On our campuses, we are also observing how this pandemic continues to affect Chicanx and Latinx faculty, their families and communities. Faculty are returning to campus situations where repopulation plans and protocols are rolling out quickly, and, in some cases, being constantly revised due to poor planning. Face mask enforcement is falling on the shoulders of faculty, and teaching modality plans and options are not always clear on some campuses.
“While we do want to teach our students, we also want to return to campus when our rights to a safe and healthy work environment are respected without risking our health, the health of our immunocompromised faculty members, the health of our children under 12 who cannot be vaccinated, and that of our elders,” said Michelle Ramos Pellicia, co-chair of CFA’s Chicanx/Latinx Caucus. “We believe that student learning conditions are faculty working conditions.”
As CFA members, we demand Rights, Respect and Justice/ Derechos, Respeto, Justicia during negotiations with the CSU for a new contract. We deserve respect for our swift response to the need to rapidly move instruction and service delivery online during the pandemic. CFA’s salary proposal, effective retroactively to July 1, 2020, and the equity program to address inversion and compression, will address our extraordinary work and dedication to our students. The different components of our bargaining proposals, e.g. parental leave, exceptional service, course caps, academic freedom, and workloads are evidence of our work as an anti-racist, social justice union and a reflection of our Anti-Racism and Social Justice Demands.

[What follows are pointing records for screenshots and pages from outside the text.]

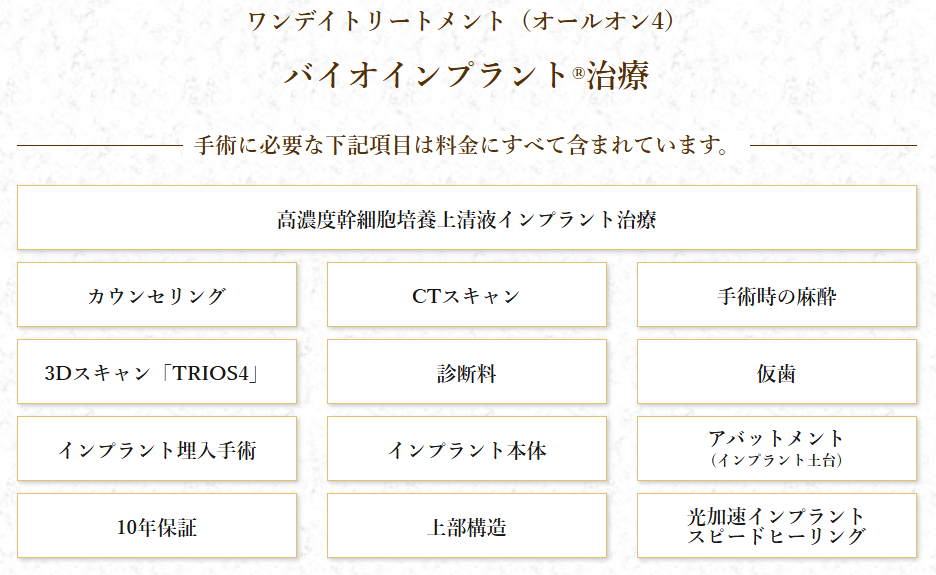Click the 仮歯 box
936x575 pixels.
(777, 372)
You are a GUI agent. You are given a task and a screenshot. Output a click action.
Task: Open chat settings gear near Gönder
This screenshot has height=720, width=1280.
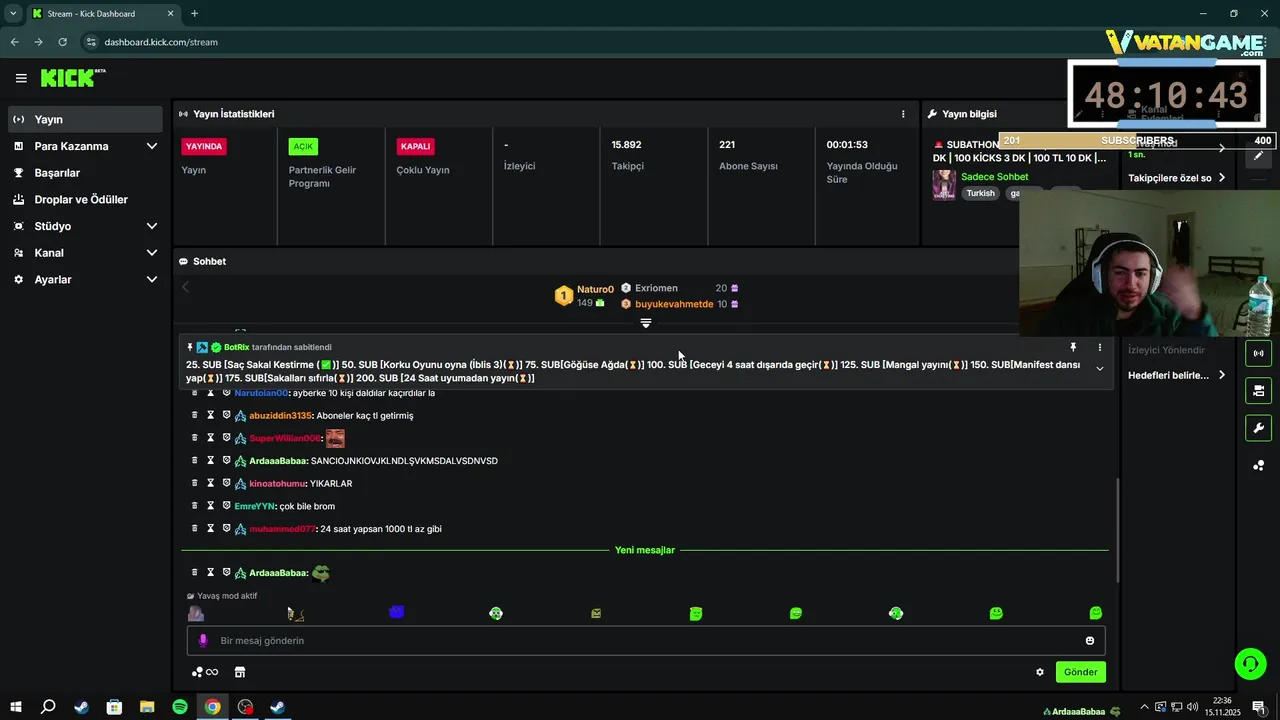pos(1040,672)
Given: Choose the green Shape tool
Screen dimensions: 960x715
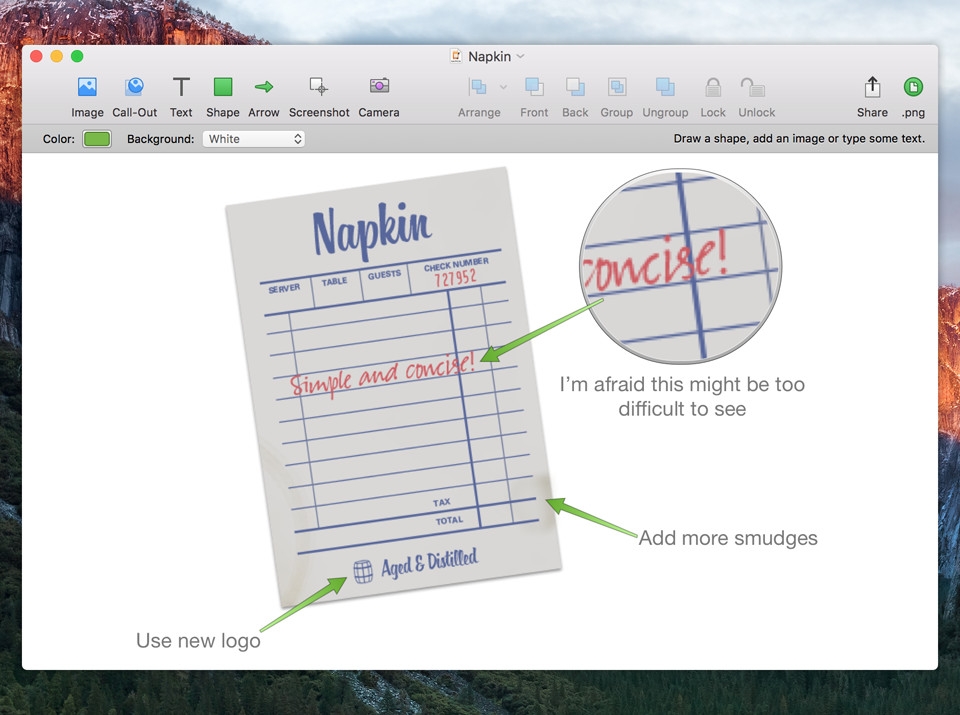Looking at the screenshot, I should tap(222, 87).
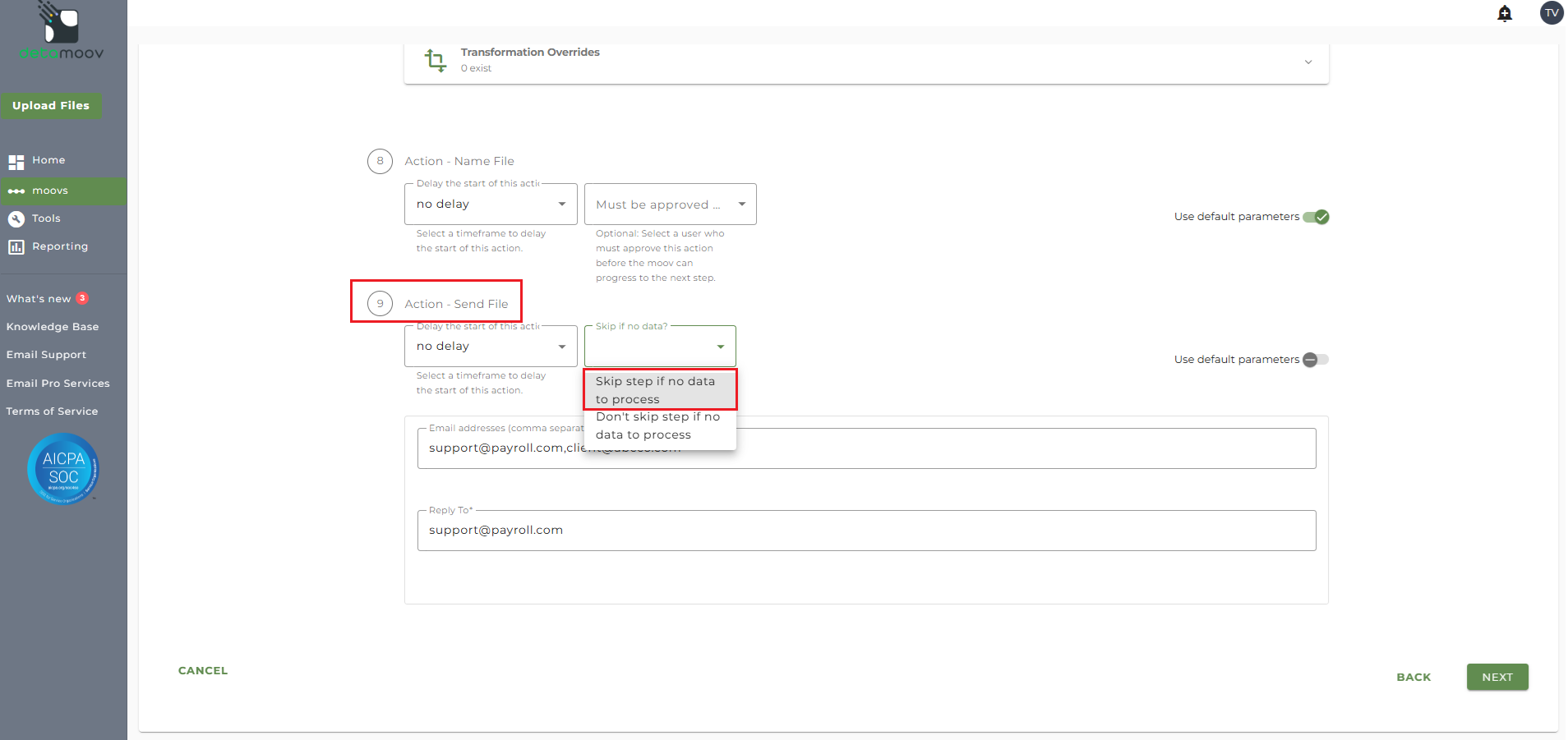Open the TV user avatar menu
This screenshot has width=1568, height=740.
[1551, 13]
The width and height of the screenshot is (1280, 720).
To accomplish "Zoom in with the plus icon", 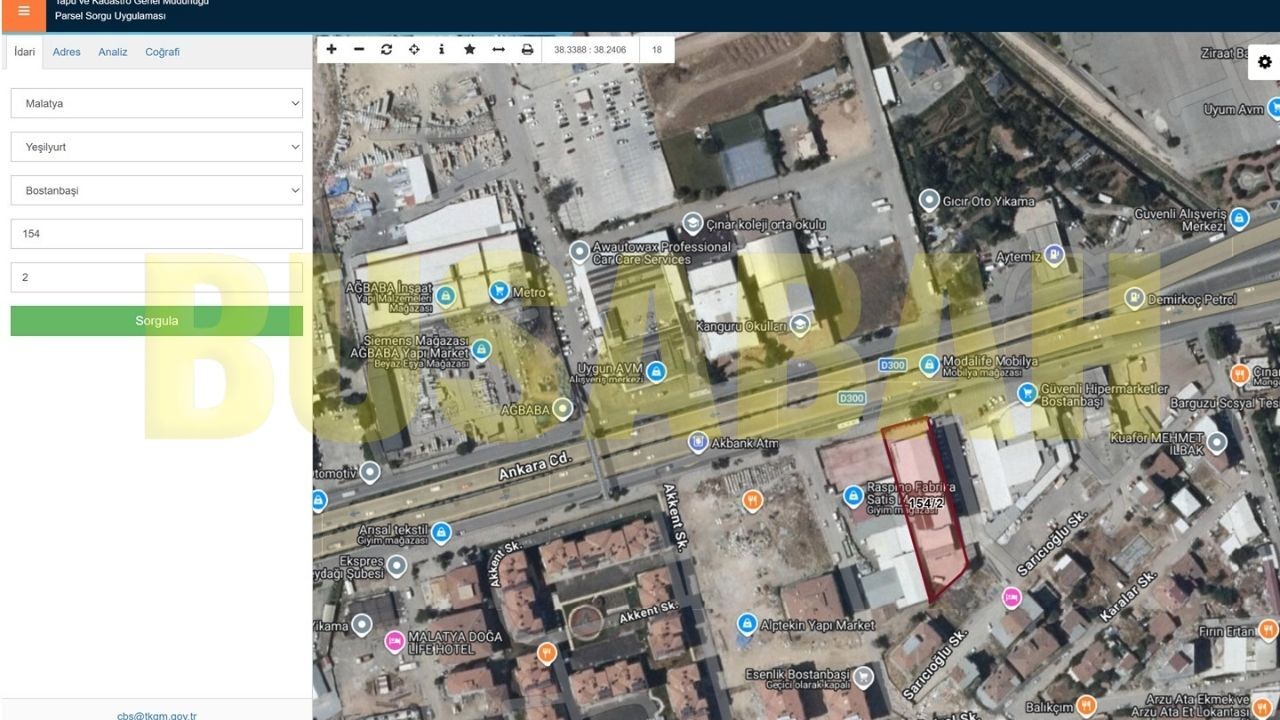I will tap(332, 49).
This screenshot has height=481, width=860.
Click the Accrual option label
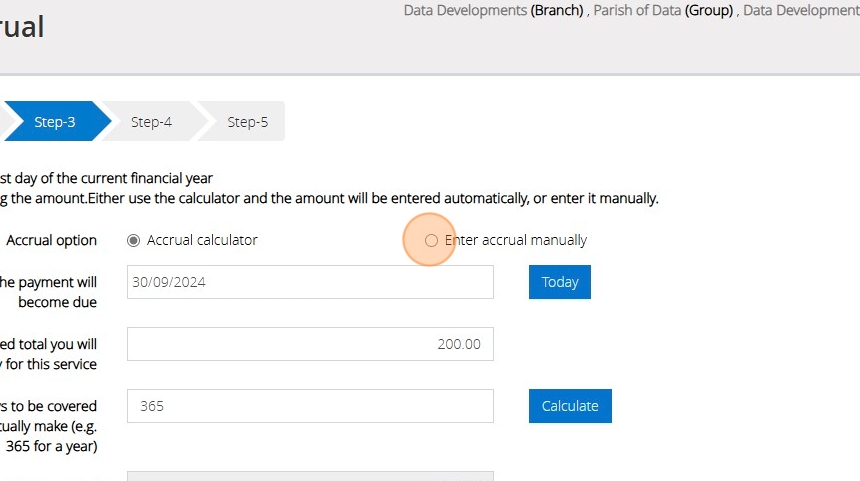[x=52, y=240]
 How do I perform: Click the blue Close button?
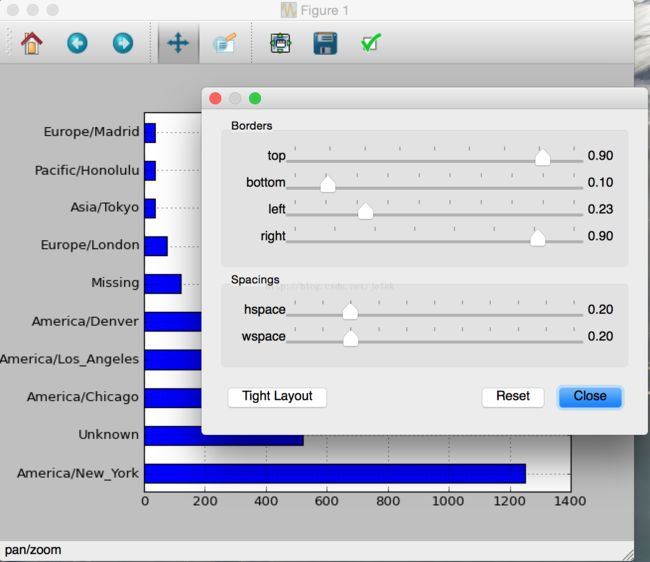pos(590,397)
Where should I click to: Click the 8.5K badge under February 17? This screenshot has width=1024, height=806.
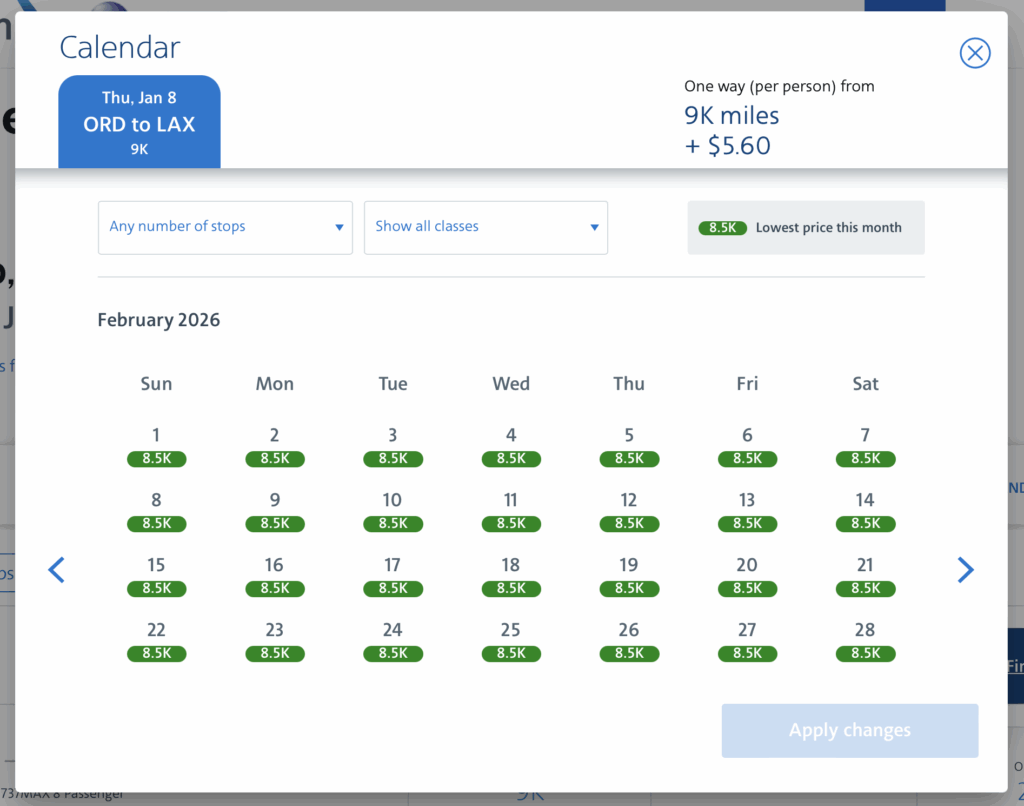(x=393, y=589)
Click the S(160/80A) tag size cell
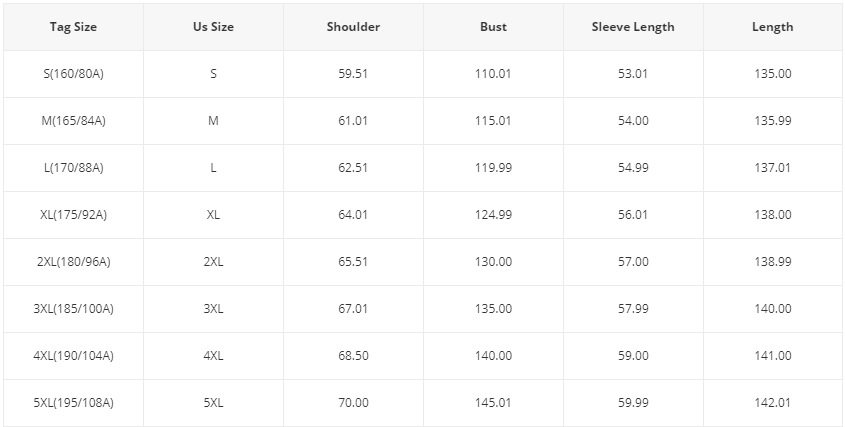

“As we celebrate Chicanx/Latinx Heritage month, we ask our fellow CFA members and faculty colleagues: how are all these issues playing out on your campuses?” said Patricia D. Lopez, co-chair of CFA’s Chicanx/Latinx Caucus. “And more importantly, what are you doing to hold yourself and others accountable to our anti-racist and social justice work?”
Together, we are demanding systemic change and an end to structural racism in the CSU, higher education, and our society. Together, we work for a CSU system that is more inclusive, socially just, and where all cultures, experiences, and perspectives are respected and valued.
This Chicanx/Latinx Heritage month (celebrated September 15 to October 15), we demand justice, and the respect of our rights and our dignity. ¡Derechos, Respeto, Justicia!